As entrances go, few bars have one as impressive as that of the Royal Exchange. We climb the steps to the 1840s monument, staring upwards at the sculptured frieze, running our hands along a column and marvelling at the fact that we have never been inside before. Our reverie is broken by a friendly doorman who directs us to the lift to the Threadneedle Bar. Perched on a mezzanine level overlooking the Royal Exchange Grand Café, the space is handsome, with dusty pink and caramel armchairs in gently zoned seating arrangements at one end, and a classic dining area at the other. In between, sits a bar lined with comfortable leather bar stools. Naturally, this is what we’re drawn to.
We are greeted by Leo, who hands us a menu and leaves us to peruse its contents. Whilst the 5-drink Smoky Cocktail menu only launched in February of this year, the initial idea was born in 2016, when the team decided to mark the 350-year anniversary since the Great Fire with the creation of a cocktail – Smoky Mandarin, made with Black Label whisky, Talisker 10yo, Mandarin Napoleon liqueur and cinnamon sugar. This paved the way for the Smoky Cocktail menu as it stands today and therefore seemed as good a place to start as any.
As Leo prepares our drink, he explains how the smoke used is made from a combination of three types of wood. Back in 2016, they created it “the old-fashioned way” but these days the team has a handy smoking gun that seems a lot easier to manage. Our drink is mixed in the same manner as we’ve seen 100 times before, with expert precision and flair, but once Leo has added the homemade cinnamon sugar (“the best bit” he claims) and garnished the cocktail with a piece of cinnamon bark, he produces a glass bell jar and a small stand. The tumbler is positioned on this small stage and the glass placed over it before smoke is billowed into it. Leo smiles and places the vessel in front of us, completing the show by turning on a light in the base of the stand that illuminates our engulfed beverage. After a spot of Instagramming, we lift the glass top and are greeted by an unfurling of smoke. This fills our nose as we put the drink to our lips, working well with the smokiness of the Talisker. Orange is present and the cinnamon adds a spiced sweetness, resulting in a balanced, strong yet refreshing cocktail.

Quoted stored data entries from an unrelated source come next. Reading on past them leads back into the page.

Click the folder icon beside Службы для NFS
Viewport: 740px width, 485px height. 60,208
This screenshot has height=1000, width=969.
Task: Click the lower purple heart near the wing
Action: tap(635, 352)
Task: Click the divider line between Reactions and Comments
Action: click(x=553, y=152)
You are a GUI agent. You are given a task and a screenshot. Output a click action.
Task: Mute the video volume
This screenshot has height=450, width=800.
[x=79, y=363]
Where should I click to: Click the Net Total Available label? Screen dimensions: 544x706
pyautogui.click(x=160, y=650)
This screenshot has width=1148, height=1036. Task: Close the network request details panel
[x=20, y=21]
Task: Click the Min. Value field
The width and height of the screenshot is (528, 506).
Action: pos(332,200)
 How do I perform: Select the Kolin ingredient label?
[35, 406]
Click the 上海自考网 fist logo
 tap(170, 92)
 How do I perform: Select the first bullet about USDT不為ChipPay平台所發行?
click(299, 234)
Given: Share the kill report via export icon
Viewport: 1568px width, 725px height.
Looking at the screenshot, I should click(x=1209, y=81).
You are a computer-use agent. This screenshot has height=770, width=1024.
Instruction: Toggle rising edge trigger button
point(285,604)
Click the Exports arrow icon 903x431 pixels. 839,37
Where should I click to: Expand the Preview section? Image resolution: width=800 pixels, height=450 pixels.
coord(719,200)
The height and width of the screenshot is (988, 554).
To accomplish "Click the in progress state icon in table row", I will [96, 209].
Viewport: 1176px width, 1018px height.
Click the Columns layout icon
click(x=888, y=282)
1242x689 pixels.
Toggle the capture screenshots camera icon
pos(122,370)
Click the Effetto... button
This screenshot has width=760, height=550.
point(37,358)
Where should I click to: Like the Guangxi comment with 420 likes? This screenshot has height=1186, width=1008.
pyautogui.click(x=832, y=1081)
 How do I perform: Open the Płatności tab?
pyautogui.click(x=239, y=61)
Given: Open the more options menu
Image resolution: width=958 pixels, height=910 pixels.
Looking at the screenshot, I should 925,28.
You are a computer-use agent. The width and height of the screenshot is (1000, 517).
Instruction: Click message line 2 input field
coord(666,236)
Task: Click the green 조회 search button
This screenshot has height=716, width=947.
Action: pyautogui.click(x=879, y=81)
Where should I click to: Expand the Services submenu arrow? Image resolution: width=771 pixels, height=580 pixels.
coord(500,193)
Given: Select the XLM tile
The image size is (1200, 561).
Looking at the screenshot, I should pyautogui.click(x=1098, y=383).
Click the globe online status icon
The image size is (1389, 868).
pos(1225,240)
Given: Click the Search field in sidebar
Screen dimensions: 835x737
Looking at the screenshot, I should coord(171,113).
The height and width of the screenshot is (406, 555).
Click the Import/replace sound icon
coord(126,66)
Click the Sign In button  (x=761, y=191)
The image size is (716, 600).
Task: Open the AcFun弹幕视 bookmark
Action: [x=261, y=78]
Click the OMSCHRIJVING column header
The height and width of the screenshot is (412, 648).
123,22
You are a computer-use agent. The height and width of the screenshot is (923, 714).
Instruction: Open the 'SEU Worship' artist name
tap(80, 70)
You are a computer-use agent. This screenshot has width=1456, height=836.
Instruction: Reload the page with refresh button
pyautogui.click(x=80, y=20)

As we scan the menu for our next drink, our eyes light upon The Lumberjack, which combines two things we love more than life itself – whiskey and bacon. Woodford Reserve has been infused with bacon for 24-hours, before being combined with maple syrup, orange and Angostura bitters. The bacon has then been dried and repurposed as a garnish. The drink is presented to us in an apothecary-esque bottle, complete with its own brown label announcing its contents, and an ice-filled glass. Like its predecessor, the whiskey-based bevvy is perfectly balanced. There is a syrup taste and mouthfeel to the drink without it being overly saccharine as we had feared. The bacon flavour has seeped into the spirit and is pure indulgence, leaving the garnish sadly tasteless but a pleasant addition nonetheless.
For our final drink, we take a step back from whisky and towards mezcal. The Mexican Negroni features Campari and Martini Rosso and comes garnished with a red chilli, and covered with a smoke-filled, spherical jar. The reveal is just as fun the second time as the smoke swirls round the glass. Here, the smell of the woods is joined by the peppery scent and prickly heat of freshly cut chilli. This works wonders with the bitterness of the negroni, rounding the drink off beautifully.
As we sit back, cocktail in hand, picking at the sumptuous selection of cured meats on the artisanal sharing platter that has been brought out to us, we find ourselves feeling entirely at ease. With so many of the City bars packed to the rafters from 6pm, Threadneedle Bar offers a relaxed alternative for an after-work destination where the staff are friendly, the drinks are well-curated, and the location is unbeatable.